Dalam sesi wawancara dengan Guardian baru-baru ini Muhammad Bin Salman mengeluarkan pernyataan kontroversialnya; “para pendahulu kami telah sia-sia menghabiskan 30 tahun menangani Islam radikal, kini saatnya menghabisinya.“
Dalam sesi itu ia juga menyebut Saudi baru akan menjadi Islam yang moderat dan modern. Di satu sisi, banyak kalangan menyambut positi sikap tersebut. Terbukti misalnya dari dicabutnya larangan mengemudi bagi kaum perempuan meski bertentangan dengan pendapat ulama senior Saudi pada mulanya. Namun di sisi lain, alih-alih menjadi momen awal dimulainya proses demokratisasi di Kerajaan, rumusan Islam moderat tersebut justru digunakan sebagai dalih untuk membungkam oposisi yang berlawanan dengan menangkapi mereka. Belum lagi isu pembukaan hubungan diplomatic dengan Israel yang sangat kontroversial. Isu tersebut makin mendekati kebenaran setelah Israel sendiri menyatakan bahwa MBS telah berkunjung ke Tel Aviv baru-baru ini.

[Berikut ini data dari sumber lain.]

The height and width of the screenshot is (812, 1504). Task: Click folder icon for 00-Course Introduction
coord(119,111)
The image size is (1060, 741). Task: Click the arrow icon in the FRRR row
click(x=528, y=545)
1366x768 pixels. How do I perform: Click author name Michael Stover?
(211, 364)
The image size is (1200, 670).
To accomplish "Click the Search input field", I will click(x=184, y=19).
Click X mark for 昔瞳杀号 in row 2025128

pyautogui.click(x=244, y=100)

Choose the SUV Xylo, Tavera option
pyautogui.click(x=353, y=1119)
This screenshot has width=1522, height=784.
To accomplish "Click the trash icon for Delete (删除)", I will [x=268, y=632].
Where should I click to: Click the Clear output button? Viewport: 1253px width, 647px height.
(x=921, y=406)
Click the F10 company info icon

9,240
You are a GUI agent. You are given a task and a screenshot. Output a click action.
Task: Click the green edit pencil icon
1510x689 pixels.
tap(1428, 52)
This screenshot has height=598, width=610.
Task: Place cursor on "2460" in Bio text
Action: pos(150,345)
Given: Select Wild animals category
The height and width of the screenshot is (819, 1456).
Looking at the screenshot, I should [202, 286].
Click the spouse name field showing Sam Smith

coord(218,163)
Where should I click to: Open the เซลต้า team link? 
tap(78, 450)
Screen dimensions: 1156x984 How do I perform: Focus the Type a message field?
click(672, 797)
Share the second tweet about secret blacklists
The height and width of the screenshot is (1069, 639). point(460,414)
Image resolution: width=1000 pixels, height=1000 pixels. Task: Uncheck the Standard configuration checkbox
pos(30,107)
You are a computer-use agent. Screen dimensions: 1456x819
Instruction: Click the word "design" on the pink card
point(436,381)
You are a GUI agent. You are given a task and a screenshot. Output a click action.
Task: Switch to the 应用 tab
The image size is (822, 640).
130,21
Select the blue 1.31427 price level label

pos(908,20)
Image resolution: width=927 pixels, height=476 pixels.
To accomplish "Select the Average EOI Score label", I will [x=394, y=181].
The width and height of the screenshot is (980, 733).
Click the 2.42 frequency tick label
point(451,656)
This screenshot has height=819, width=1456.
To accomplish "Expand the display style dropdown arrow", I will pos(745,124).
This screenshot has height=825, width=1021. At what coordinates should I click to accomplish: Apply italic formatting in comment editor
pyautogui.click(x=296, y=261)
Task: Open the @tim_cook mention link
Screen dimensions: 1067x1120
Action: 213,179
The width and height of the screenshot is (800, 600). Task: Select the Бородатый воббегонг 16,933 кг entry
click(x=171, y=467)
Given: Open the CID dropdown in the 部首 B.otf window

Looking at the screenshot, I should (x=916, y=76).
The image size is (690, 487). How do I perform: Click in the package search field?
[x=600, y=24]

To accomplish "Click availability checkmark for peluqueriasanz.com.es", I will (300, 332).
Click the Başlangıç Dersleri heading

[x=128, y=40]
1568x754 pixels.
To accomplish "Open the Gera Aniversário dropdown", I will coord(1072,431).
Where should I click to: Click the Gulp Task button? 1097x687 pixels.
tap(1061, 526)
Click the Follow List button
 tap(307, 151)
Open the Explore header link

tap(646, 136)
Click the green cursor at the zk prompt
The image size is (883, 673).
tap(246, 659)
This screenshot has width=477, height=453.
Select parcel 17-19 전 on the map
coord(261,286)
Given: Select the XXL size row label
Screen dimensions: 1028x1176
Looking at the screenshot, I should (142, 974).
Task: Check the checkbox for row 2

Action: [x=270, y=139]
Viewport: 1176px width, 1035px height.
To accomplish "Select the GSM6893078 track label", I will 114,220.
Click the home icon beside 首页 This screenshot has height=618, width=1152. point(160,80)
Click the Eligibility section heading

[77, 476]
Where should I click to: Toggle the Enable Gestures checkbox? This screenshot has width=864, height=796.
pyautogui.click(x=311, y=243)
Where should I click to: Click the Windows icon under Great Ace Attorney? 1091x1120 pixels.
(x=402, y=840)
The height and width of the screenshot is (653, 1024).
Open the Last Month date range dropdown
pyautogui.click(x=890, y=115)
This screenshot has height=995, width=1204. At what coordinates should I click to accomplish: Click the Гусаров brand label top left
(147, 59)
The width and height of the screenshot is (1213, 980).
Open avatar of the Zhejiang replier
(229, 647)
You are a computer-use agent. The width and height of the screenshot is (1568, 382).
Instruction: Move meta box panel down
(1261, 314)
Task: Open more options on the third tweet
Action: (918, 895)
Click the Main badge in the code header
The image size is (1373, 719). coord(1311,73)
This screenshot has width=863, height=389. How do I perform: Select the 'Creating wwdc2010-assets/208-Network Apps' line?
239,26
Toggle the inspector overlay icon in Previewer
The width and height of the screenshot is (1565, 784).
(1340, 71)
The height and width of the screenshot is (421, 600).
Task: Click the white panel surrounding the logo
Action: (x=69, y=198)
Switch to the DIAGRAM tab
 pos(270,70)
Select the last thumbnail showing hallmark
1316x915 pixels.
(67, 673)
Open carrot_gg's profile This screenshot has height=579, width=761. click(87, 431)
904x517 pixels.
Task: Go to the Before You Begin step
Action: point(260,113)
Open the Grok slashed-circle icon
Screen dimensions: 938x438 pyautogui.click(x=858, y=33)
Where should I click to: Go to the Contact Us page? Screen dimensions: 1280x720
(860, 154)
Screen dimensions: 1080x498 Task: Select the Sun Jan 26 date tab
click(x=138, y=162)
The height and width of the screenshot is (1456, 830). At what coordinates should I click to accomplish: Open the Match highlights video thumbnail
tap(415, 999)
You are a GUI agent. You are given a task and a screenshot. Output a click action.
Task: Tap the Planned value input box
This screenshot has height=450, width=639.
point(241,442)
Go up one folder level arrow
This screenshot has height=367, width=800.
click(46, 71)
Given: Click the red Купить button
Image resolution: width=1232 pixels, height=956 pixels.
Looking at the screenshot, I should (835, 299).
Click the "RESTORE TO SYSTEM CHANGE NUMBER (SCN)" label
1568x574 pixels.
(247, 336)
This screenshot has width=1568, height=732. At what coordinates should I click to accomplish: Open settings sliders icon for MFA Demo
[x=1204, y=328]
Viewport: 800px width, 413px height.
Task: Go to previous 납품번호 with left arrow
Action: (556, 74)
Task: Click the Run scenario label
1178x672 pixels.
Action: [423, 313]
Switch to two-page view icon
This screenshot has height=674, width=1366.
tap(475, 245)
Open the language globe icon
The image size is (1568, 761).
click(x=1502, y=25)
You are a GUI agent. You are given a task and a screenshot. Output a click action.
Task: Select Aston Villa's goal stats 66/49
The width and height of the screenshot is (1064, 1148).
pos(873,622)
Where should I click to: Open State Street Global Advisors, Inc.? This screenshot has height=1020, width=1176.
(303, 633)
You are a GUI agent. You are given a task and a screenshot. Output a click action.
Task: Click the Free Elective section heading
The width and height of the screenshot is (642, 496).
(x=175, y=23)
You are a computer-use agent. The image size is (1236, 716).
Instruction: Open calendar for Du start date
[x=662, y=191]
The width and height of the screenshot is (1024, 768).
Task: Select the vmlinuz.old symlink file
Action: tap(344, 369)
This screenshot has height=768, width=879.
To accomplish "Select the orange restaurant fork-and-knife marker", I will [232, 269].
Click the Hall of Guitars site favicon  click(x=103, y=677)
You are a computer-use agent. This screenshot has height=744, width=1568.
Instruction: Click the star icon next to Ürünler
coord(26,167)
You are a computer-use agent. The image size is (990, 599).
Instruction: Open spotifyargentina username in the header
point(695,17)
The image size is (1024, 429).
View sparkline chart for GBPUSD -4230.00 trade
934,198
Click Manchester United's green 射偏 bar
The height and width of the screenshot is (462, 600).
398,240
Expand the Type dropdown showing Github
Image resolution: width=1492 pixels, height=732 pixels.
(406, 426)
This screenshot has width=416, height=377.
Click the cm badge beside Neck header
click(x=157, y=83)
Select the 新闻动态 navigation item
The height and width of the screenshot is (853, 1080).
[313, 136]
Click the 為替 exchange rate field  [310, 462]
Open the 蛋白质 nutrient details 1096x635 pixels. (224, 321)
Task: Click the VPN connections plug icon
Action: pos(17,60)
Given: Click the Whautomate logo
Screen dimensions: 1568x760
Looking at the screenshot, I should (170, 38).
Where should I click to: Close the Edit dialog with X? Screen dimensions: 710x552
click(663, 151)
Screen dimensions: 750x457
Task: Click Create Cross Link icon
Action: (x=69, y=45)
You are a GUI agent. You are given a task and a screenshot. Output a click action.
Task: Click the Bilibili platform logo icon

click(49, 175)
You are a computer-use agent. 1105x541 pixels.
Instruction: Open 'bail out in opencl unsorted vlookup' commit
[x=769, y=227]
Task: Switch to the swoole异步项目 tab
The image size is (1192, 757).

Wacana Islam moderat Saudi tidak dapat dipisahkan dari peristiwa sebelumnya di bulan Mei yakni KTT negara Islam dan Amerika di Riyadh yang dihadiri Donald Trump. KTT tersebut menghasilkan rumusan untuk mencegah terorisme ala Amerika termasuk memusuhi Iran dan Qatar yang dianggap melindungi kelompok teroris. Jauh sebelumnya, Arab Saudi dan negara Teluk telah lama intens menghalau laju demokratisasi di kawasan melalui Arab Spring dengan mendukung dan mendanai rezim dictator.
Masa Depan Politik Kerajaan
Arab Saudi kini menderita banyak masalah akibat ambisi agresif MBS. Bila AS menderita kerugian besar karena perang Vietnam dan Soviet collaps karena Afghanistan, maka Saudi kini merana akibat perang Yaman dan agresifitas dalam konflik kawasan.
Anggaran Saudi tergerus untuk biaya perang, terjadi kebocoran anggaran hingga 14 persen, banyak yayasan sosial ditutup atas pesanan AS, hingga penangkapan akademisi, imam dan khatib di seluruh Kerajaan. Karenanya, Islam moderat yang diwacanakan MBS hanyalah sebuah jualan yang dianggap cocok dengan selera Barat dan hanya untuk kepentingan bisnis kerajaan Saudi.
Banyak pihak menyatakan kebijakan luar negeri MBS yang agresif memperparah konflik kawasan. Tentu agresivitas Bin Salman yang belia tersebut tidak disukai oleh banyak pangeran senior termasuk koalisi Pengeran Al-Walid bin Thalal yang terkenal kritis. Namun dinamika pergantian kekuasaan ini sedari awal telah jelas siapa pemenangnya mengingat loyalitas kaum ulama Saudi tidak pernah jauh dari mereka yang sedang berkuasa.